Macron chiama Riad e alza l’asticella: tregua sulle infrastrutture o il conto globale sarà altissimo
Il presidente francese si muove direttamente con Mohammed bin Salman e mette sul tavolo un obiettivo preciso: fermare gli attacchi a infrastrutture energetiche e civili. In gioco non c’è solo la sicurezza regionale, ma la tenuta dell’economia internazionale.
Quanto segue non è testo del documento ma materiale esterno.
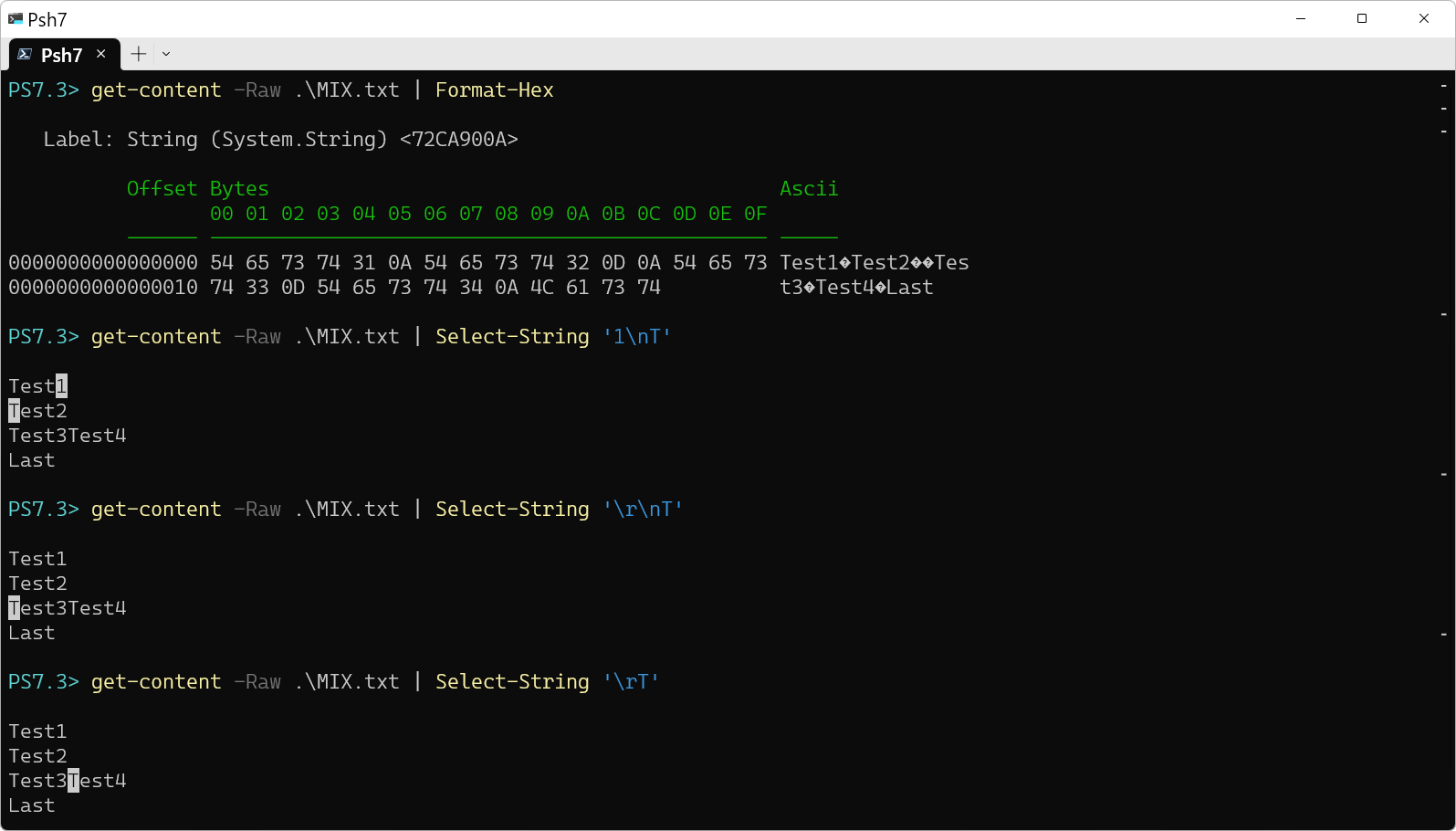The height and width of the screenshot is (831, 1456).
Task: Click the highlighted T after Test3 in last output
Action: click(x=73, y=781)
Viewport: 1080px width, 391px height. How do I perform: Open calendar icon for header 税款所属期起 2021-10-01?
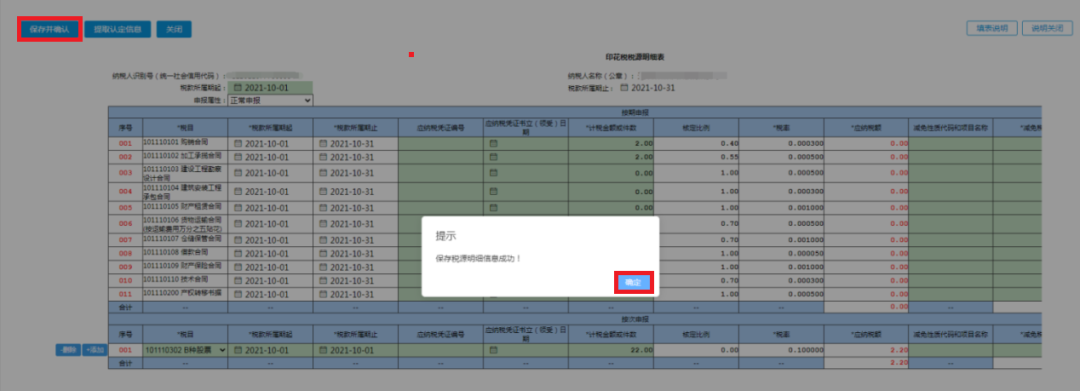pyautogui.click(x=238, y=88)
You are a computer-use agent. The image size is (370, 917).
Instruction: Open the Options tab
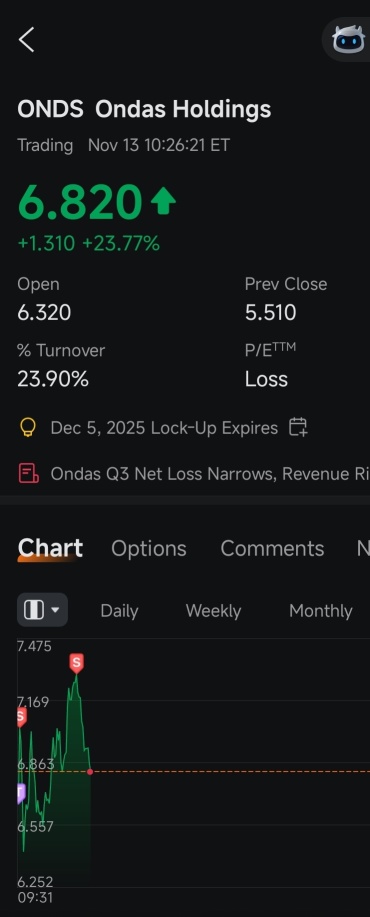[x=148, y=549]
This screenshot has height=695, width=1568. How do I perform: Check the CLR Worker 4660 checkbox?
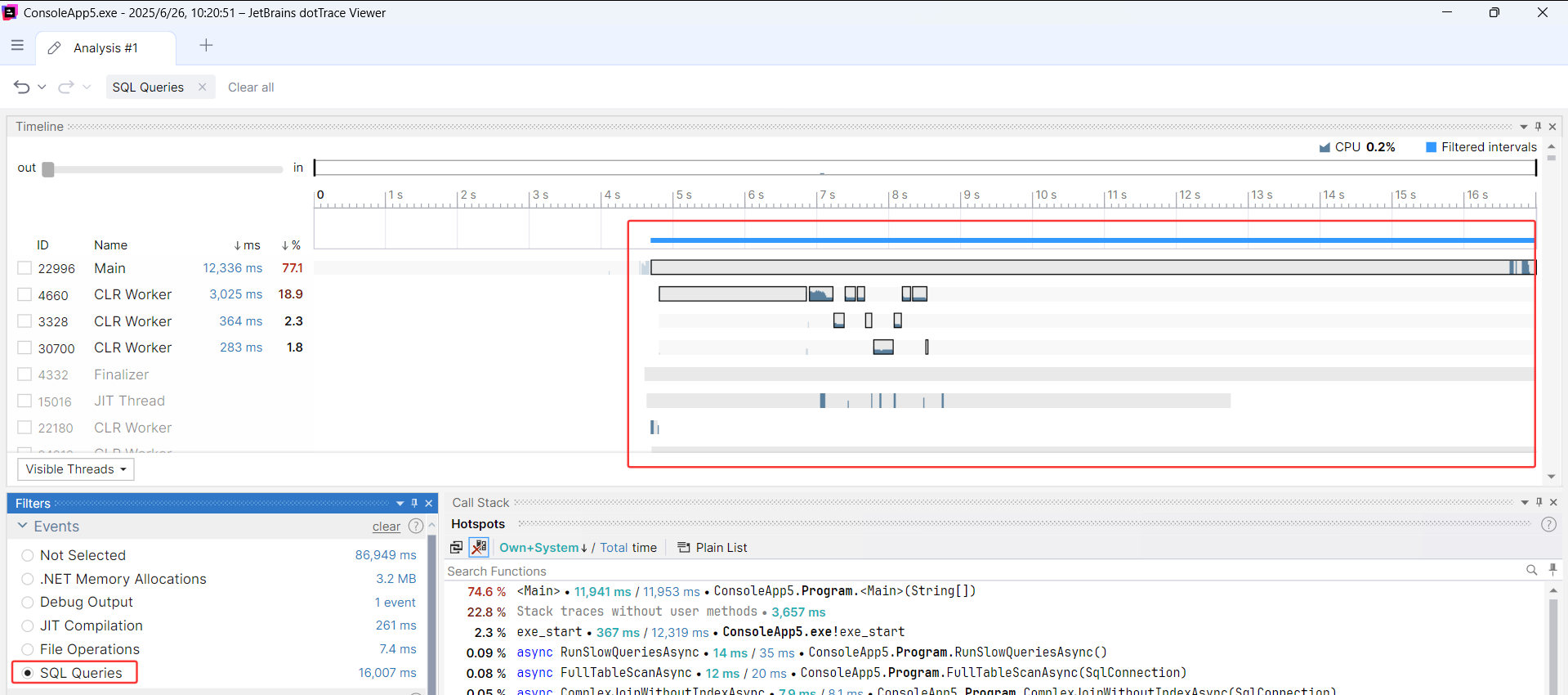[25, 294]
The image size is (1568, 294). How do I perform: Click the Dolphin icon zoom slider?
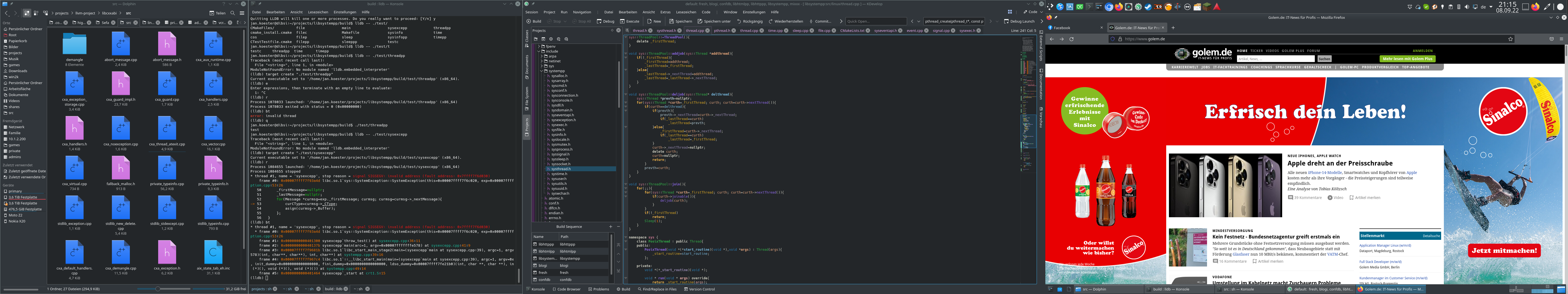point(158,289)
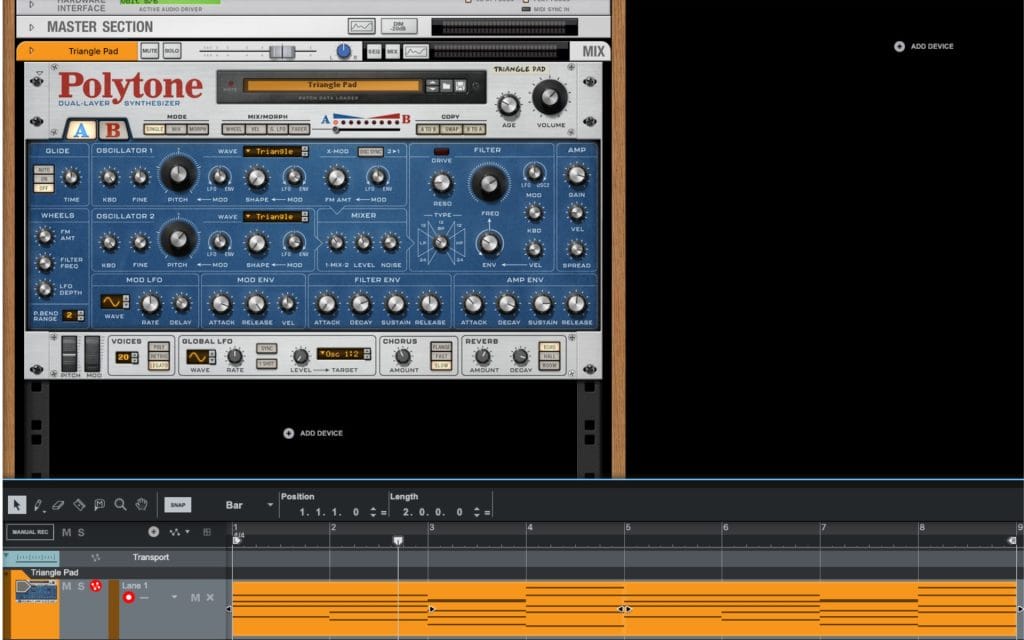Select the Pencil tool in sequencer toolbar
This screenshot has width=1024, height=640.
point(38,505)
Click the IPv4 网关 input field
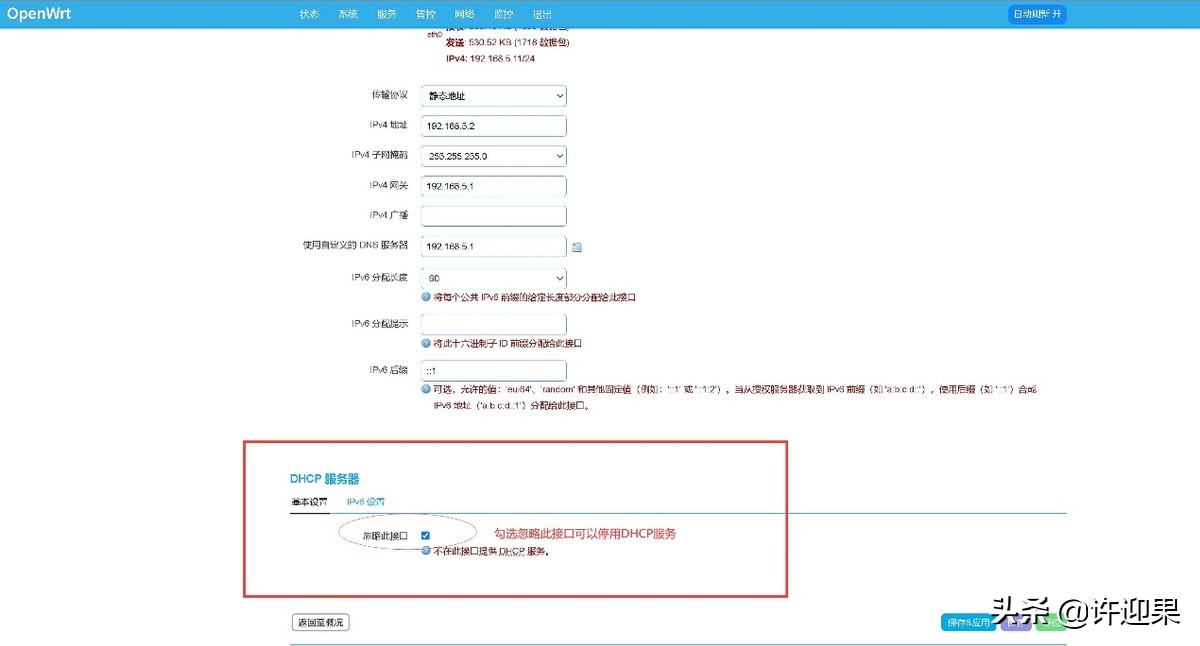 (493, 185)
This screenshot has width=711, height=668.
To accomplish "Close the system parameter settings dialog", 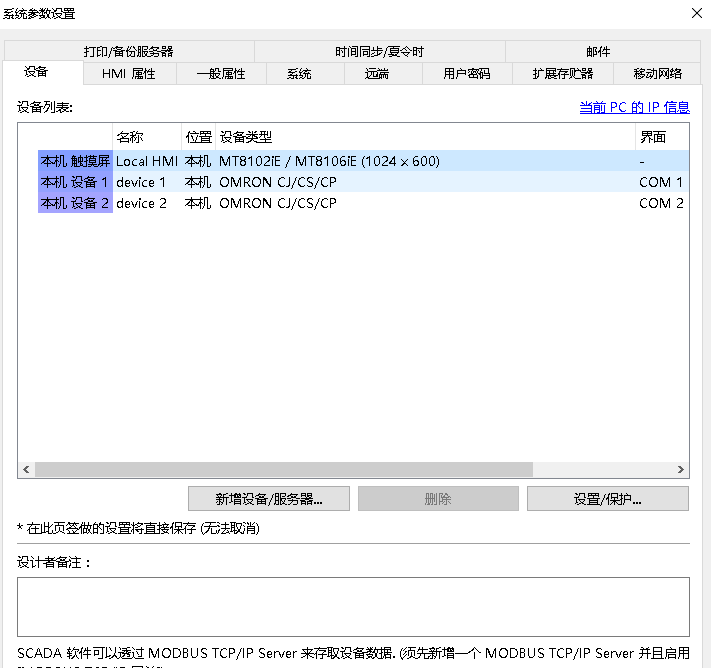I will [x=696, y=13].
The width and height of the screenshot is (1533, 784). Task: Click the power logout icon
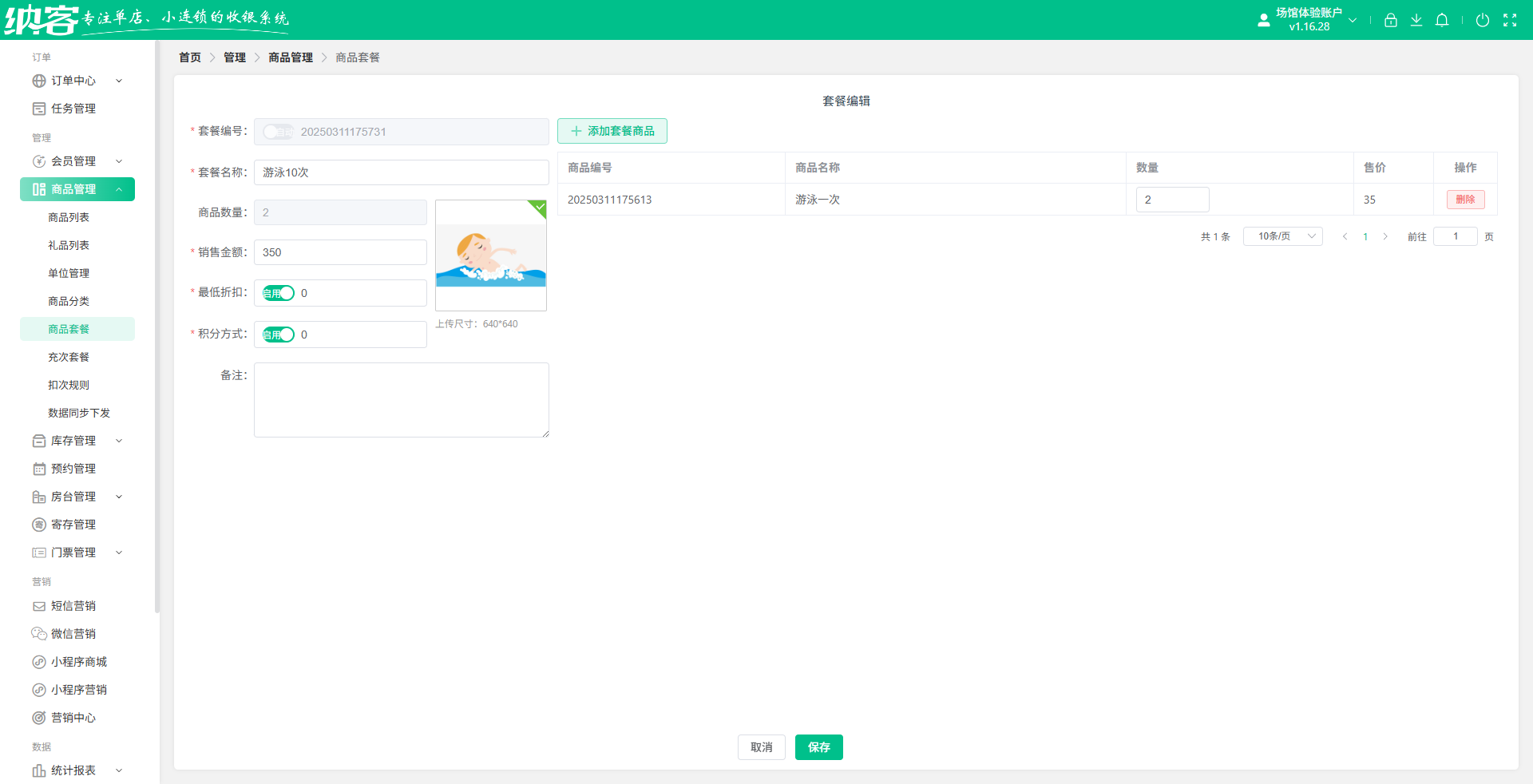pyautogui.click(x=1482, y=21)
Nelle guerre contemporanee non si colpiscono solo eserciti e basi. Si colpiscono oleodotti, impianti energetici, snodi civili, arterie che tengono in piedi la vita economica di intere aree del mondo. È su questo terreno che oggi Emmanuel Macron ha scelto di intervenire, trasformando una telefonata con il principe ereditario saudita in un messaggio politico molto più ampio: fermare la corsa contro le infrastrutture prima che il danno diventi irreversibile. Le infrastrutture energetiche sono ormai una delle frontiere più pericolose dei conflitti moderni. Quando finiscono nel mirino, il danno non resta circoscritto all’area colpita: si trasmette a catena su approvvigionamenti, prezzi, commercio marittimo e stabilità finanziaria. In questa fase, il Medio Oriente è il punto in cui questi rischi si concentrano con maggiore intensità, e per questo le cancellerie europee stanno cercando di alzare il profilo della risposta diplomatica. Emmanuel Macron ha reso noto di avere parlato con Mohammed bin Salman, ribadendo la solidarietà della Francia e l’impegno a contribuire alla difesa aerea del territorio saudita, definito esposto a ripetuti attacchi missilistici e con droni iraniani. Il punto più rilevante della comunicazione, però, è un altro: Macron ha sostenuto che, di fronte al rischio di un’escalation incontrollata, sia essenziale che le parti belligeranti concordino una moratoria sulle infrastrutture energetiche e civili e che l’Iran ripristini la libertà di movimento nello Stretto di Hormuz. Non una semplice dichiarazione di principio, quindi, ma una richiesta precisa che lega sicurezza militare, protezione civile e libertà delle rotte marittime. La novità è politica prima ancora che diplomatica: la Francia spinge per rendere le infrastrutture un tema centrale del negoziato internazionale. Se questa linea verrà raccolta anche da altri governi, potrebbe formarsi un fronte più compatto per mettere al riparo energia e traffici strategici. Se invece resterà isolata, il rischio è che i prossimi colpi non si misurino solo in vittime dirette, ma in una nuova scossa economica globale. Per i calabresi questa notizia interessa da vicino perché ogni attacco a energia e rotte marittime può trasformarsi in rincari, incertezza e pressione su famiglie, imprese, logistica e porti. La Calabria vive nel Mediterraneo e dipende, come tutto il Sud, da equilibri che sembrano lontani ma arrivano velocemente fino alla spesa quotidiana e ai costi della mobilità.